The Trump administration cast the fate of the nation’s first major offshore wind farm into doubt by extending an environmental review for the $2.8 billion Vineyard Wind project off Massachusetts.
The Interior Department has ordered an additional study of the farm, proposed by Avangrid Inc. and Copenhagen Infrastructure Partners, Interior Secretary David Bernhardt said in an interview with Bloomberg News Friday. The project, which has drawn opposition from fishermen and coastal communities, had been scheduled to be operational by early 2022. The developers have warned delays could put it in jeopardy.

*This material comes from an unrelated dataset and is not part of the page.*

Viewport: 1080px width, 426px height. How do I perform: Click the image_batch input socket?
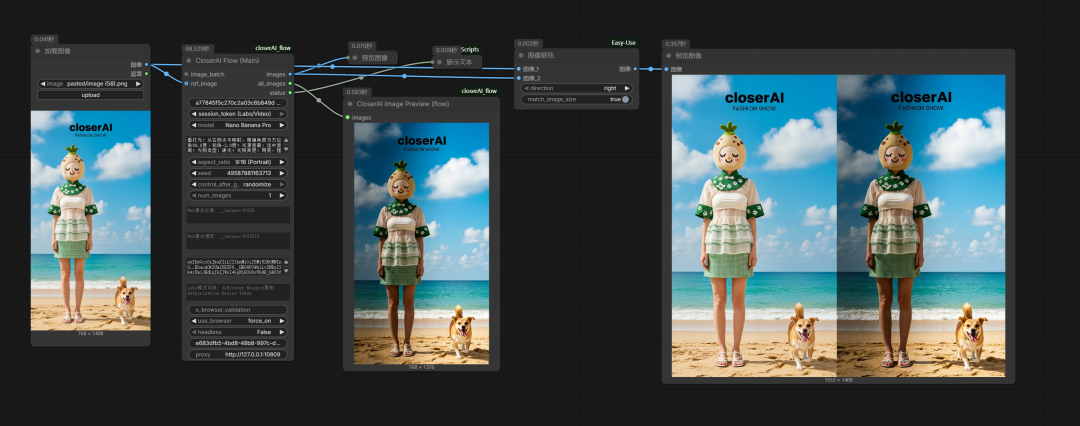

Bernhardt said it’s crucial the impacts be thoroughly studied. “For offshore wind to thrive on the outer continental shelf, the federal government has to dot their I’s and cross their T’s,” he said.
Avangrid sank as much as 0.9% to $50.34. It was trading at $50.37 shortly before the close in New York.
The project south of Martha’s Vineyard is crucial to the future of offshore wind in the U.S. It’s the first of several massive wind farms planned off the East Coast. Massachusetts, New York, Maine and New Jersey are all counting on turbines at sea to achieve aggressive clean energy targets. Their efforts are expected to spur an estimated $70 billion offshore wind industry in the U.S. over the next decade.
Vineyard Wind spokesman Scott Farmelant called the Interior Department’s decision “a surprise and disappointment.”
“We urge the federal government to complete the review as quickly as possible,” he said.
Last month, Avangrid Chief Executive Officer Jim Torgerson said on a call with analysts that the project “will be challenged to move forward in its current configuration” if the final study is not issued by early September.
Vineyard Wind, which would have enough capacity to supply about 400,000 homes, has a contract to sell power to three Massachusetts utilities for $65 per megawatt-hour -- a lower-than-expected price that encouraged other states to map out plans for offshore wind. That cost, however, hinged on a lucrative tax credit. The company may not be eligible to claim it if construction is delayed too long.
An Interior Department review explored how Vineyard Wind may affect other industries and resources, including marine life. But the National Marine Fisheries Service raised concerns it looked too narrowly at potential cumulative effects on fishing, prompting the supplemental review, Bernhardt said.
“If it’s going to be developed, it needs to be developed in a way that everyone gets to say, at least, that we didn’t shave the ball,” Bernhardt said.
Although the Interior Department has sold the rights to develop wind farms up and down the U.S. East Coast -- and states have committed to buying the renewable power they generate -- so far just one has been built: a small, 30-megawatt facility near Block Island, Rhode Island, that went online in 2016.
Expectations for offshore wind development are now greater than originally analyzed by the Interior Department, the Bureau of Ocean Energy Management said by email. The supplemental analysis will revise the agency’s assessment of the cumulative impacts of that development, the bureau said.
“There’s a lot riding on getting this right,” said Timothy Charters, vice president of government and political affairs for the National Ocean Industries Association. “It’s critically important that the department produces a decision that can give industry confidence that these projects can be permitted and will be sustained under U.S. courts.”
Wind developers are struggling to navigate a thicket of obstacles to installing turbines in U.S. waters, as fishermen, shippers, conservationists and the Pentagon raise concerns with the plans. Vineyard’s experience underscores that “state offshore wind deployment targets provide a clear market for project sponsors but they do nothing to resolve the development hurdles,” said Timothy Fox, a vice president at Washington-based research firm ClearView Energy Partners.